Como cristianos, es importante que podamos constantemente recordar, hacer memoria, volver a comenzar y qué mejor que regresar a donde todo comenzó, a Galilea, donde Jesús después de ser bautizado por Juan El Bautista proclama su primer discurso y allí nos da los fundamentos de lo que será su ministerio: “[…] El Reino de Dios está cerca, conviértanse y crean en el Evangelio” (Marcos 1:15).
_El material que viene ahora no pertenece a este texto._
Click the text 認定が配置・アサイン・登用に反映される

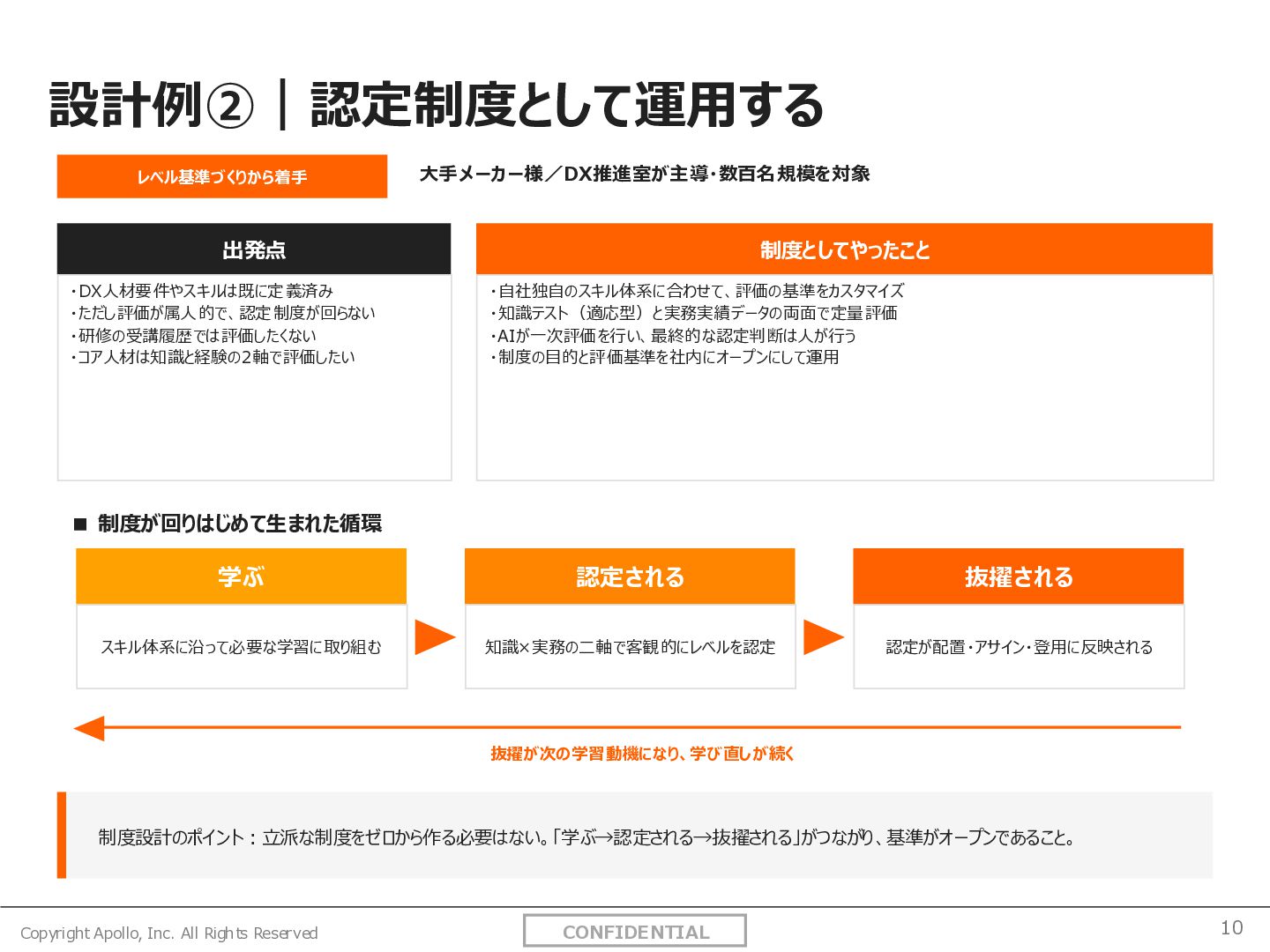click(1019, 647)
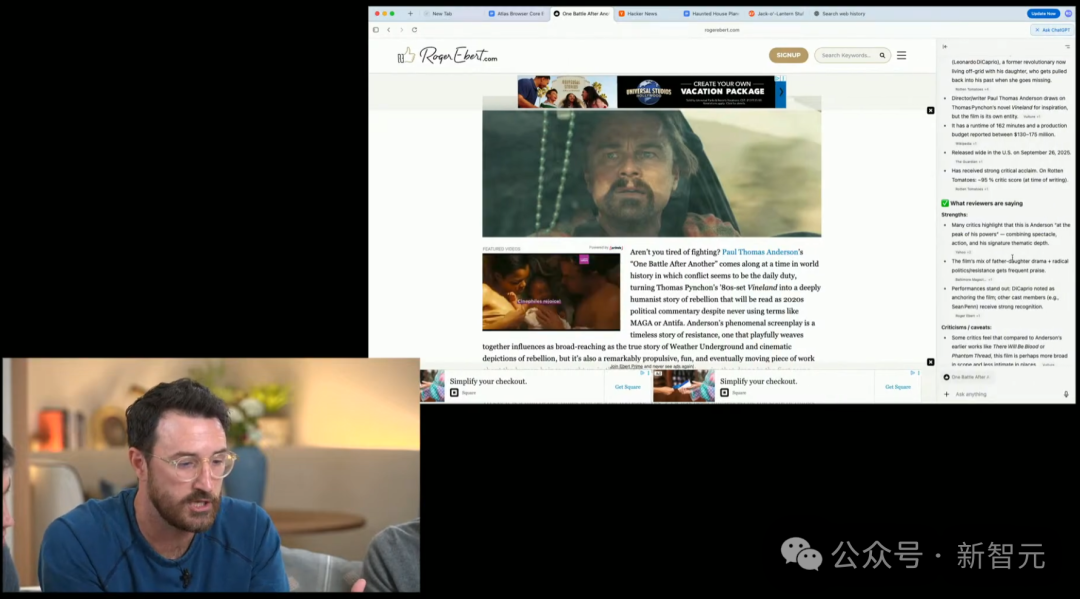Close the top banner ad

tap(930, 110)
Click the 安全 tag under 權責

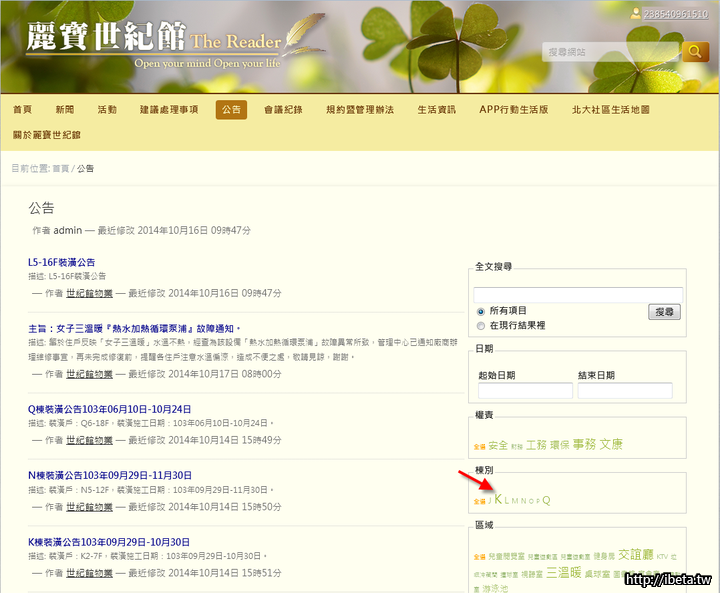click(x=498, y=445)
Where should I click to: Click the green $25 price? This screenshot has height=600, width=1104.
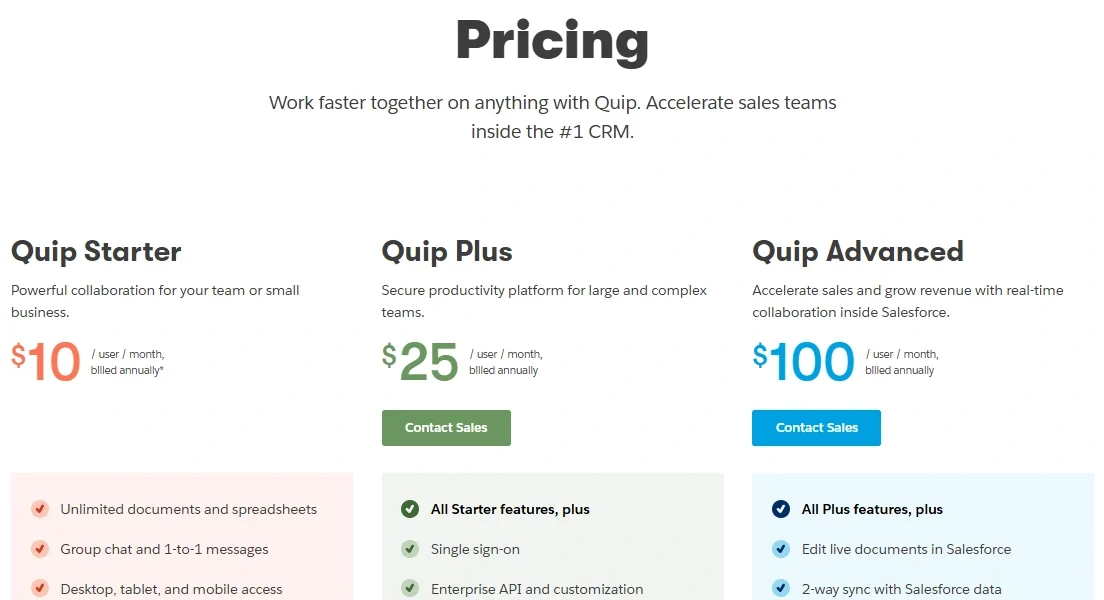[x=420, y=361]
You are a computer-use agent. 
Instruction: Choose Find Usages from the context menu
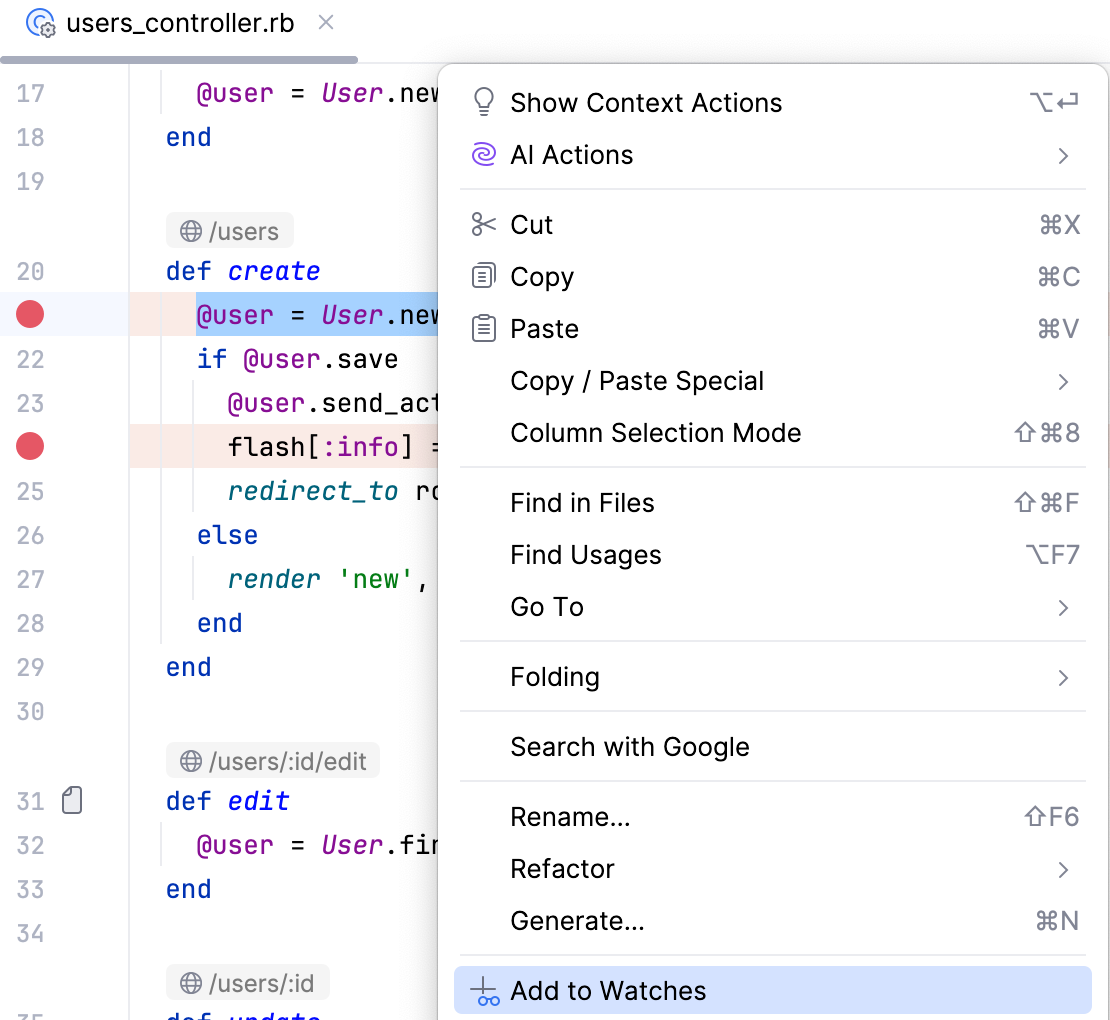[585, 554]
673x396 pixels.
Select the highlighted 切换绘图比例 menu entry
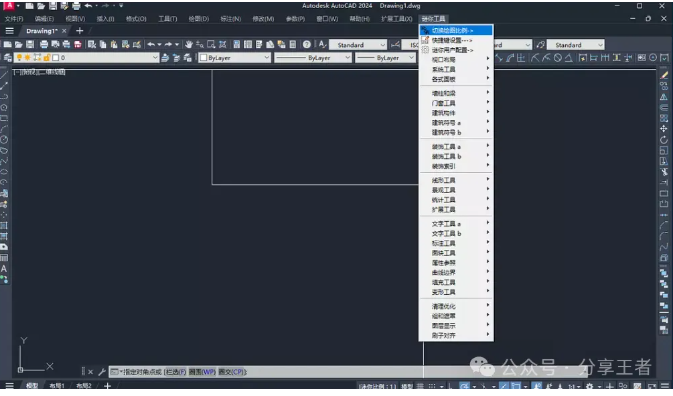point(456,30)
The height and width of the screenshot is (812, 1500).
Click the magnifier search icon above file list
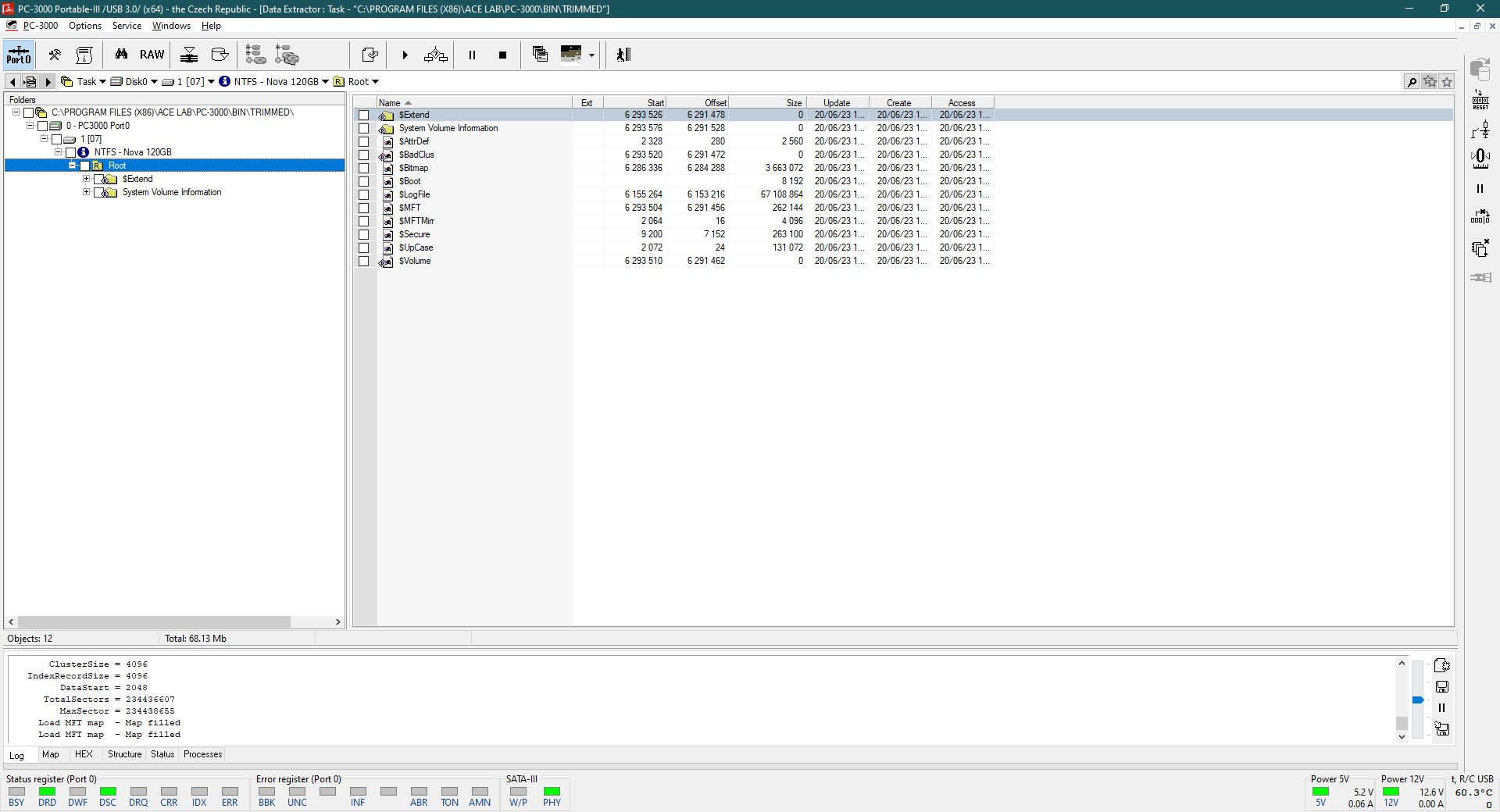tap(1412, 82)
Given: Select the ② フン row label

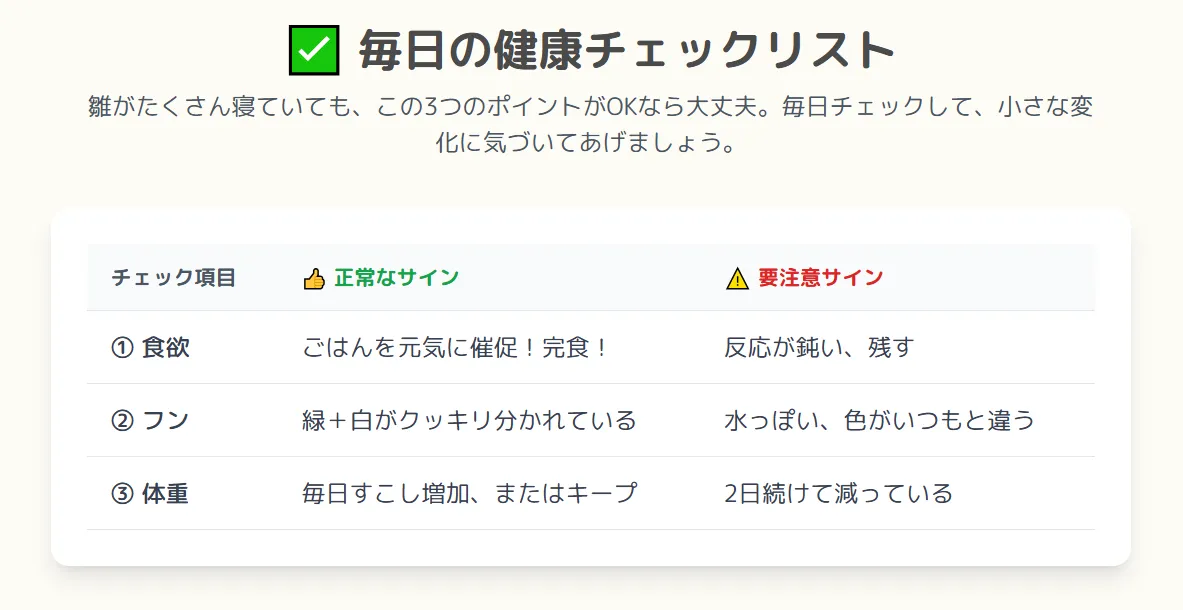Looking at the screenshot, I should 151,421.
Mas adelante, en Jerusalén, que es la tierra donde se cumplen todas las promesas del Señor, Pedro después de haber celebrado la pascua con Jesús y haber presenciado su muerte y resurrección, estaba con los otros once apóstoles y un grupo de personas entre las cuales sobresalían los judíos y al terminar su discurso los que estaban allí presentes muy afligidos le preguntan a Pedro ¿Qué debemos hacer entonces?, a lo que él les contesta: “Conviértanse y bautícense” (Hechos 2:38). Estos dos momentos tan importantes de nuestra historia de salvación, el primer discurso de Jesús y el primer discurso de Pedro después de Pentecostés, nos dejan ver la importancia que tiene la conversión y que sin ella no podemos emprender nuestro camino de Fe. En un mundo en el que pareciera que los valores y la moral están pasando a un segundo plano o que, peor aún, estamos esperando que sean muchas veces las corrientes actuales las que nos den las pautas para vivir, debemos tener muy claro la conversión cristiana.
Fray Nelson Medina afirma que “la conversión es un regalo de un Dios que ama en exceso”. La conversión, como la enseñanza de la Iglesia así nos lo indica, es un cambio en la manera de pensar, es un cambio de dirección de nuestras vidas, es comenzar nuestra ruta hacia el encuentro con Dios nuestro Señor. Un gran ejemplo de verdadera conversión es la de Pablo; en Hechos 9 se nos narran cómo una persona que llevaba una vida totalmente de espaldas a Dios escucha su llamado y se convierte en Discípulo. Una verdadera conversión construida en los cimientos de los Sacramentos y de las Escrituras trae como resultado un cambio en la manera de pensar y la ajusta a la manera en que Cristo quiere que vivamos. La conversión tiene que ser sostenida en el tiempo para que llegue a dar frutos (cf. Mateo 3: 1–12). Por esta razón, es importante que al comienzo de cada Eucaristía se nos invite a reconocer nuestros pecados para prepararnos a celebrar los sagrados misterios. Confesamos que hemos pecado y pedimos la misericordia de Dios, para que nos perdone y, así, ser curados. Precisamente, el Papa Francisco lo enfatiza en su exhortación apostólica Evangelii gaudium, n. 47: la Eucaristía “no es un premio para los perfectos, sino una poderosa medicina y alimento para los débiles”.
Aquí nosotros reconocemos que no podemos por nuestras propias fuerzas, sino que necesitamos constantemente la gracia de Dios. El Papa San Juan Pablo dice que es en los sacramentos, y especialmente en la Eucaristía, que Cristo Jesús obra en plenitud para nuestra conversión (cf. CT 23). En la Eucaristía, cuando estamos abiertos a la gracia del Espíritu Santo, cambiamos nuestras mentes, corazones y vidas. Cada que participamos de la Sagrada Eucaristía, tengamos en mente las palabras de San Pablo, “Cambien su manera de pensar para que cambie su manera de vivir” (Romanos 12:2). Si particpamos activamente de la Santa Misa y nos abrimos a la gracia del Espíritu Santo, nos iremos pareciendo más y más en lo que recibimos, Jesucristo.